DCC analysts perform QC of component phenotypes, and consult with the relevant Working Group and study liaisons to resolve issues. This work is focused on finding inconsistencies and large batch effects in the study data. The harmonized traits are also QCed to detect possible errors in the harmonization process; this consists of checking whether most values are within the expected range and evaluating differences among studies and sample sets within study that may have been handled differently during harmonization. For each phenotype, the DCC analysts provide comments on the harmonization and QC process. The information in these comments should be considered before including a harmonized phenotype in any analysis. The analysts note outliers, but they are not removed from the harmonized data set for two reasons: (1) they may represent extreme effects of rare loss-of-function variants and (2) the definition of an outlier may vary according to the intended use, so users of the data should be able to make their own decisions about exclusionary criteria. Unless otherwise specified, the precision of phenotypic measurements is not harmonized, and they are not rounded to significant digits because the necessary information is generally not available.
For each phenotypic value for a given subject, an associated age at measurement is provided. These age values may have been winsorized in some studies and, if so, that winsorization carries through to the harmonized phenotype. For example, a study may give an age value as “>89” or “90+” instead of specific ages for subjects greater than 89 years of age; in this case, that text string was converted to a numeric value of 90. Otherwise, if the age measurements have not been winsorized by the study, we provide those age measurements with no winsorization. Analysts should also take care when working with multiple phenotypic variables at the same time, as variables across datasets or even within the same dataset are not necessarily measured at the same time for each subject.
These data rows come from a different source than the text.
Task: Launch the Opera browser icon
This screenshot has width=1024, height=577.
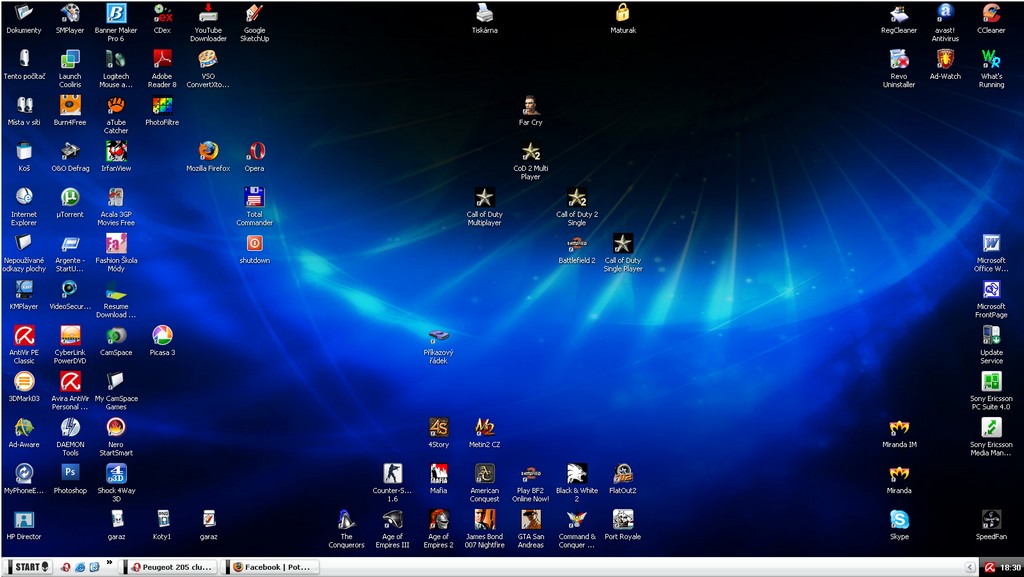Action: [254, 151]
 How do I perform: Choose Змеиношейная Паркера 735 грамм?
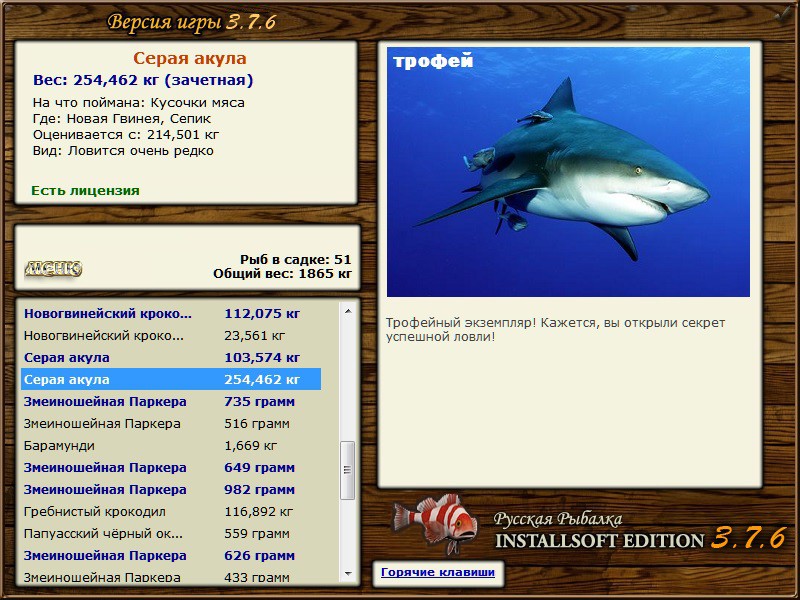(171, 401)
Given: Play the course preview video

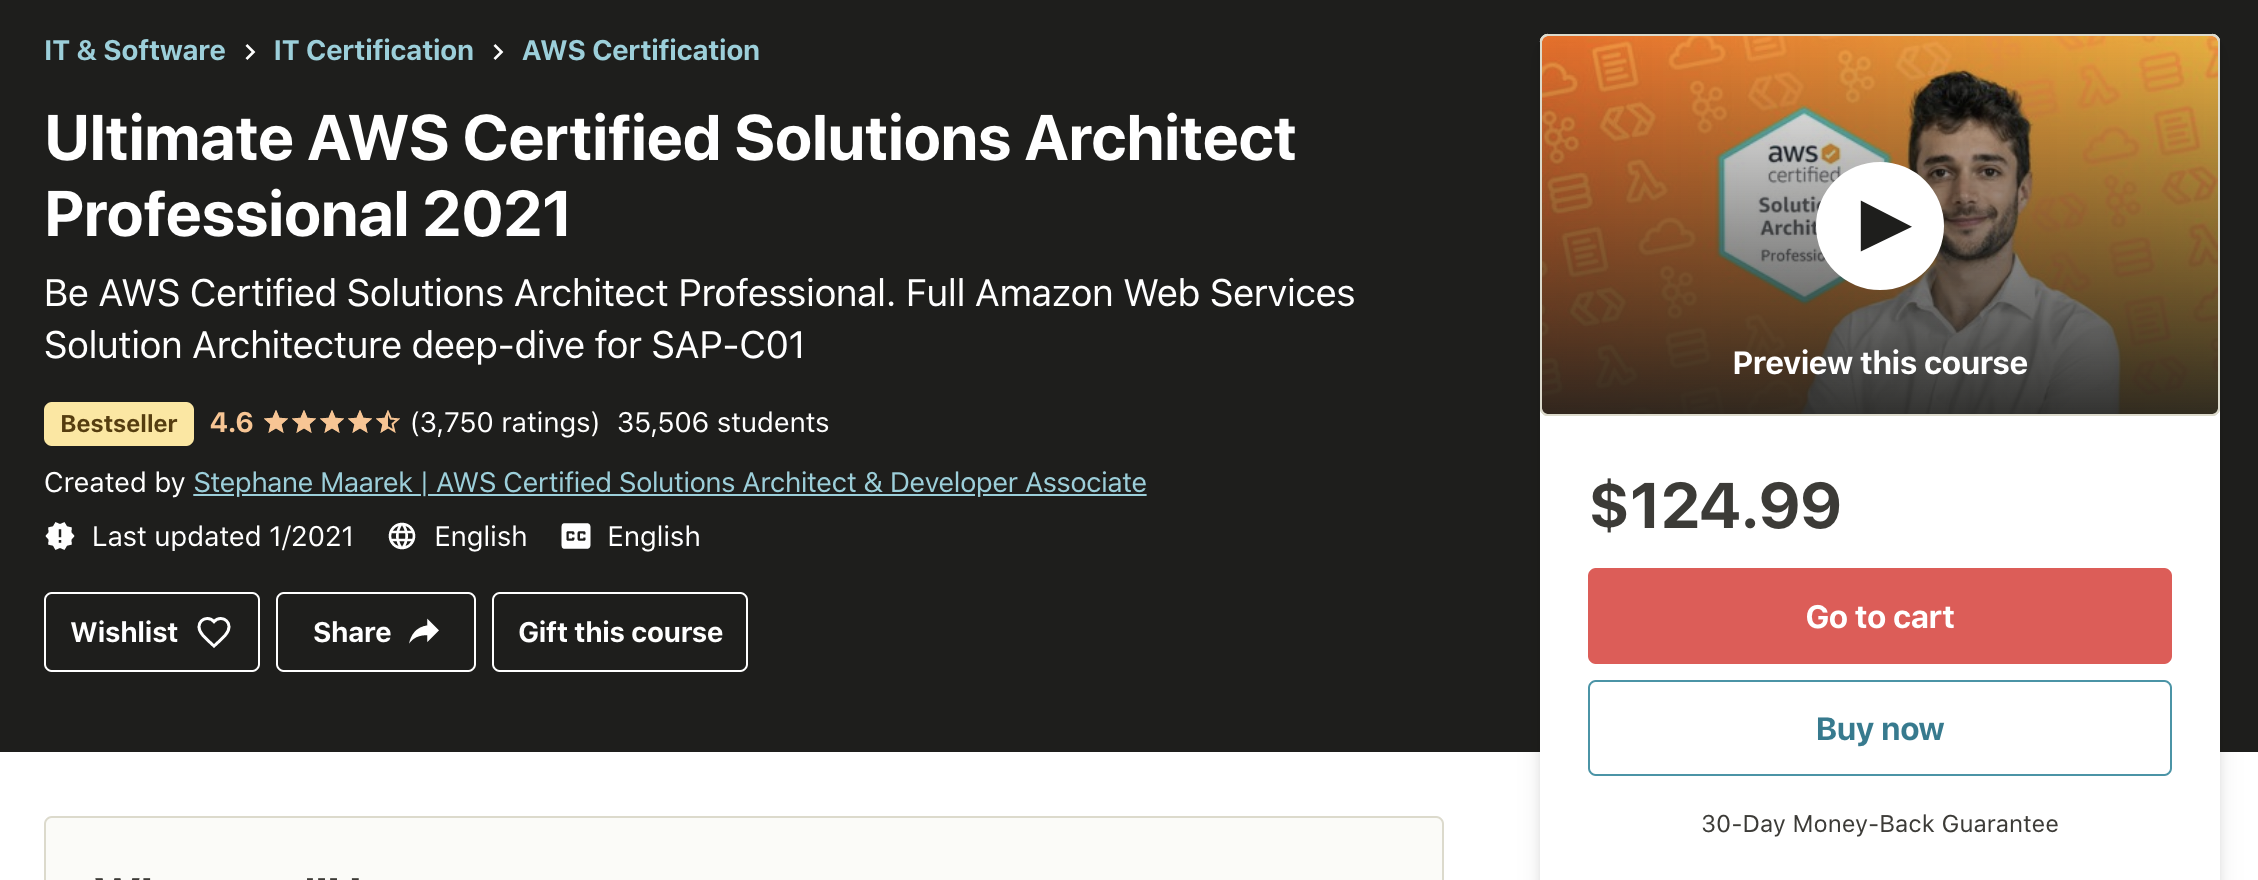Looking at the screenshot, I should pyautogui.click(x=1879, y=226).
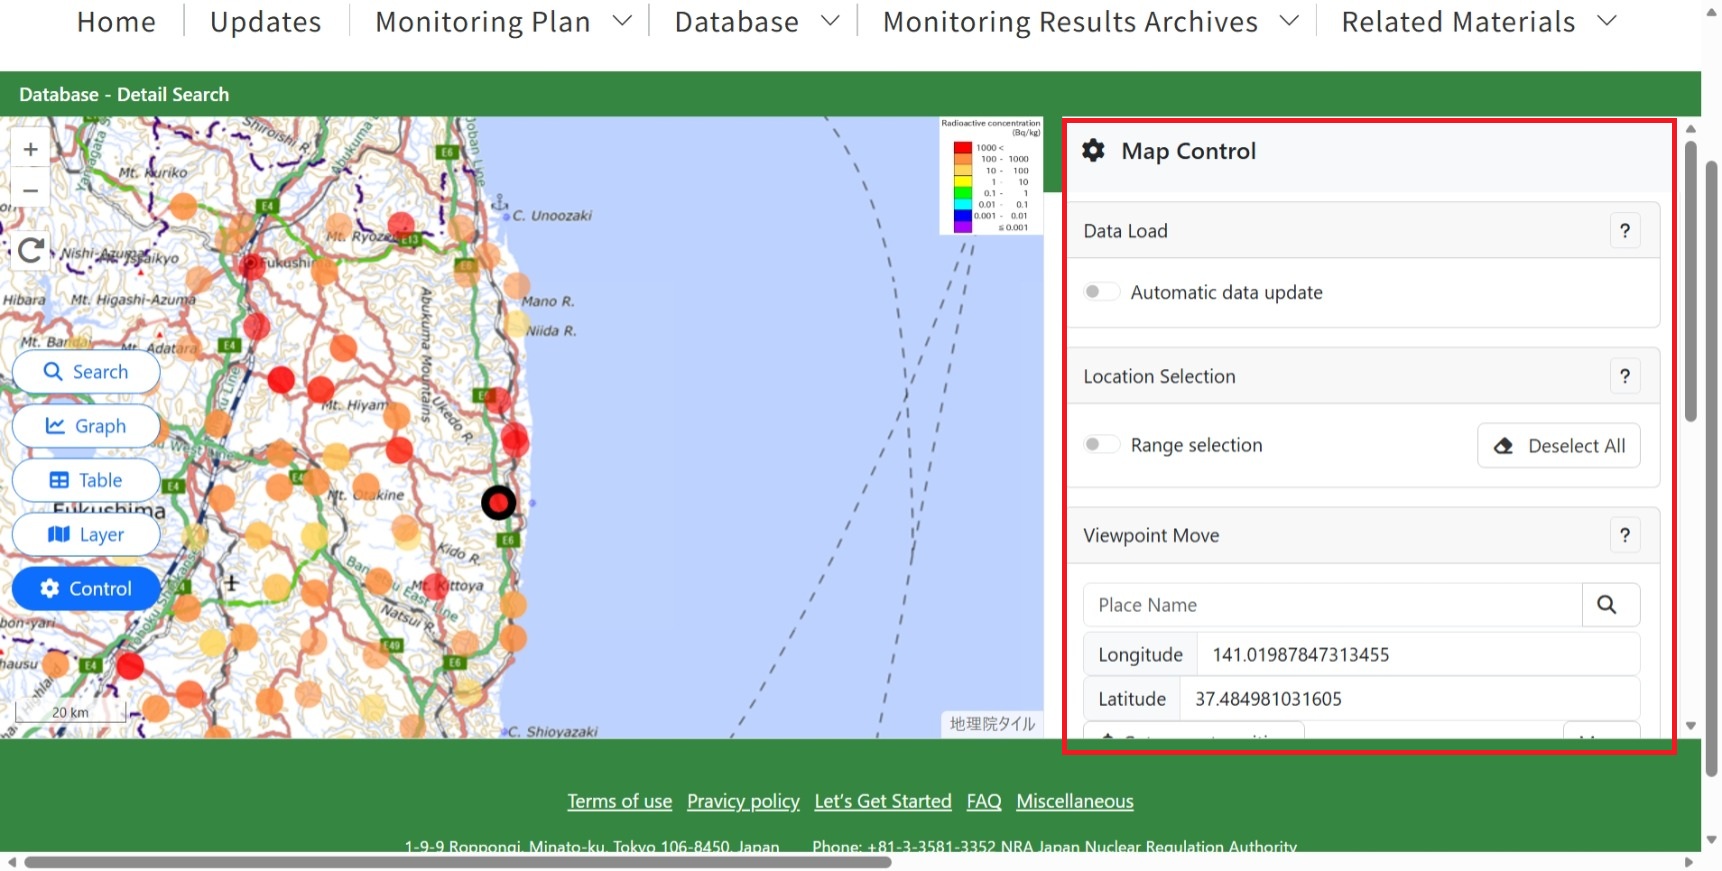Show the Table view button
This screenshot has height=871, width=1722.
point(86,480)
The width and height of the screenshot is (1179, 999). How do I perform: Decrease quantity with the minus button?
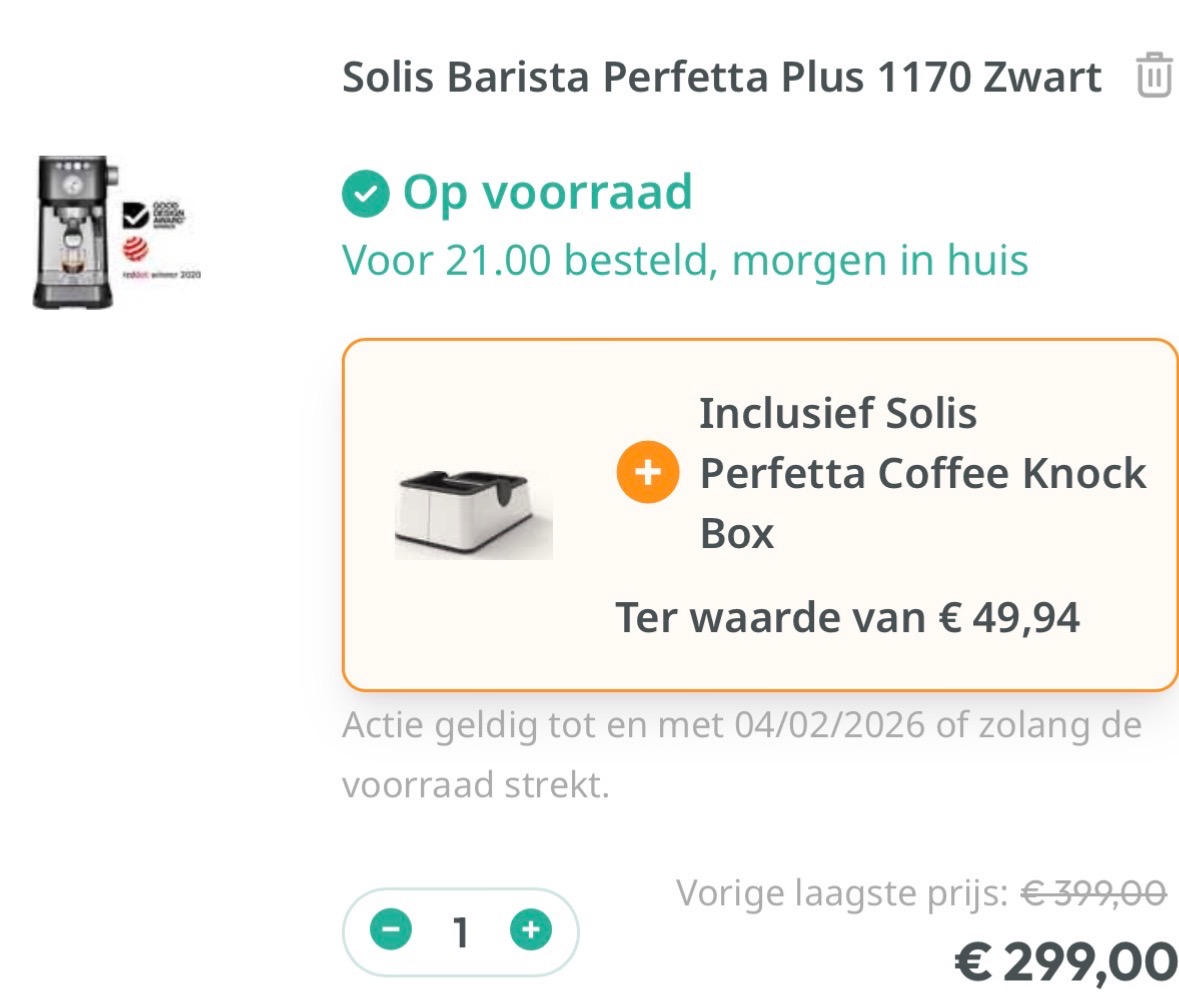click(391, 931)
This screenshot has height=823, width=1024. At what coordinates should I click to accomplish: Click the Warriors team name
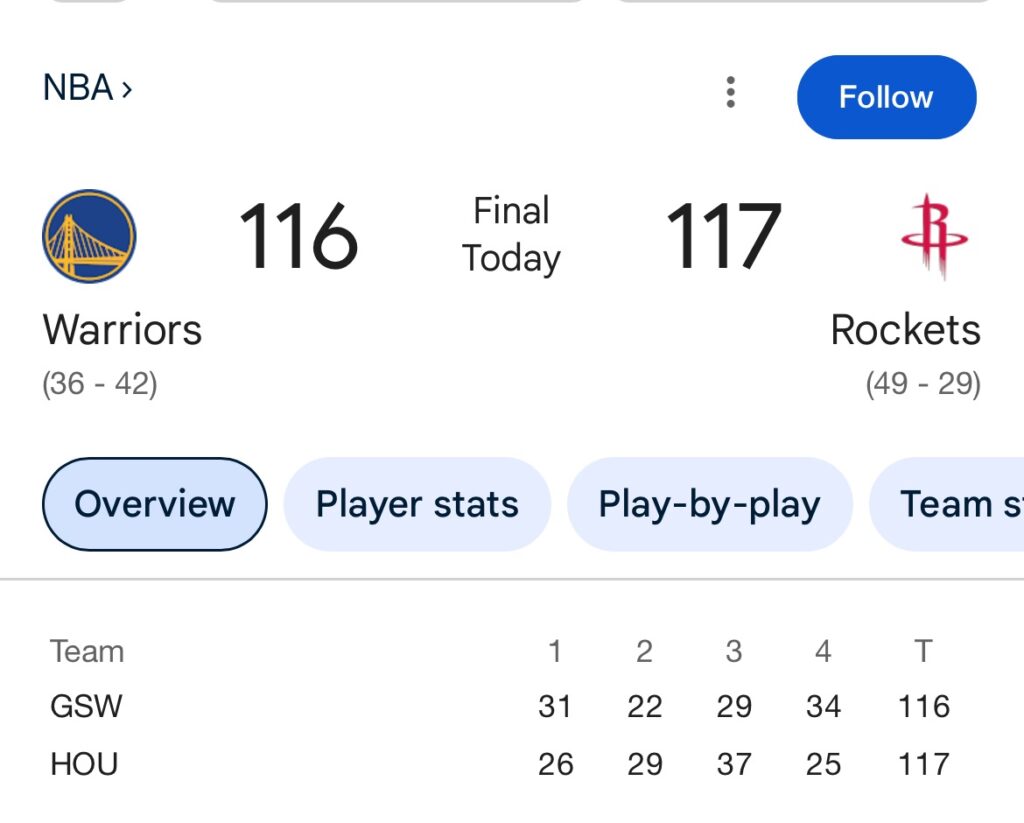(x=122, y=329)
The DCC also provides detailed documentation about which study phenotypes were used and the code that was run to produce a harmonized phenotype. The data values for each subject can be linked to the documentation using harmonization “unit” variables in each dataset. For each harmonized variable, a paired “unit_at_variable” is provided, whose value indicates where in the documentation to look to find the set of component variables and the algorithm used to harmonize those variables.
The DCC recommends that any phenotype variable be carefully inspected before use in analysis. We recommend caution in use of categorical variables as covariates in genetic association tests without first checking for categories with low counts, which might cause model-fitting problems. Analysts are advised to view plots of the data distribution to identify potential outliers they might want to exclude from analysis.